Sunday, March 11, 2007

Where's The Flow? XLV And Health Care Stocks


This will be the last of the eight S&P 500 large cap sectors that we evaluate for Adjusted Relative Dollar Volume Flow. I will be posting future updates for the sectors, as well as for the Dow and S&P 500 indices, to the Trading Psychology Weblog. Recall that, to this point, we've looked at materials, financial, energy, technology, consumer discretionary, consumer staples, and industrial stocks. We've also taken a look at dollar volume flows for the S&P 500 Index as a whole. Now we'll ask the WTF question about health care stocks, as represented by the XLV sector Spyder ETF. As with the prior analyses, I selected five stocks that dominate XLV to assess dollar volume flows: PFE, JNJ, MRK, LLY, and AMGN.

The chart above, going back to January, 2004, shows price for XLV (blue line) against the ten-day average Adjusted Relative Dollar Volume Flow for the health care stocks (pink line). As before, when the flow line is above the zero level (horizontal red line), it tells us that above average dollar volume flows are entering the sector. Conversely, when the flow line dips below the zero level, it signifies subnormal dollar volume flows into the health care stocks.

Our familiar pattern once again appears in the recent data: we saw a steady decline in the dollar volume peaks leading up to the February, 2007 price peak in XLV. This pattern has also shown up during prior topping processes in the sector. We can also see that, in the wake of the recent market decline, Adjusted Dollar Flows have been subnormal in the health care shares, but only modestly so. Out of the last eight trading sessions, four have shown below average dollar flows and four have shown above average flows.

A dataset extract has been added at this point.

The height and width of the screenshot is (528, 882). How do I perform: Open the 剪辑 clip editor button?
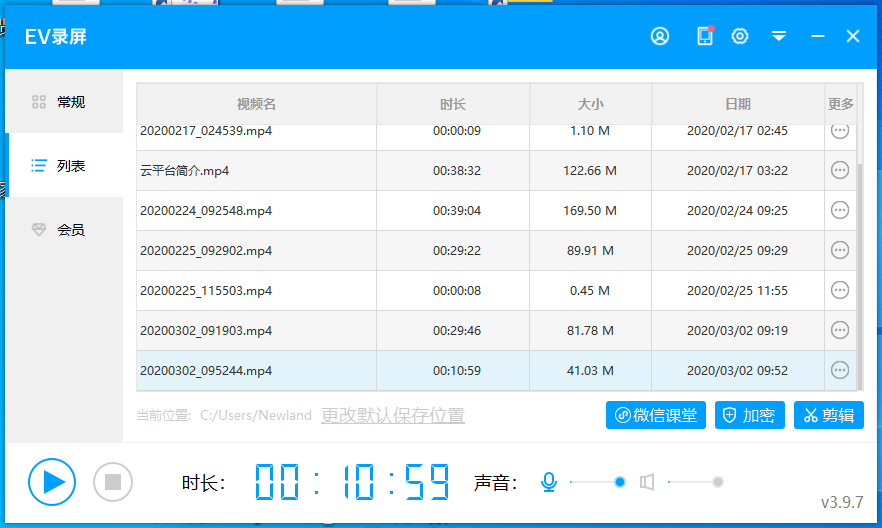click(x=828, y=416)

What we might conclude from these data is that buyers have not yet jumped in at lower prices to embrace the health care stocks, but neither have they sold them aggressively. This is in keeping with the hypothesis that, during the decline, investors have been relatively risk-averse, preferring defensive market sectors over growth-oriented and more volatile ones. Until we see evidence of above-average flows returning to the health care issues, however, it is premature to call a market bottom in the sector.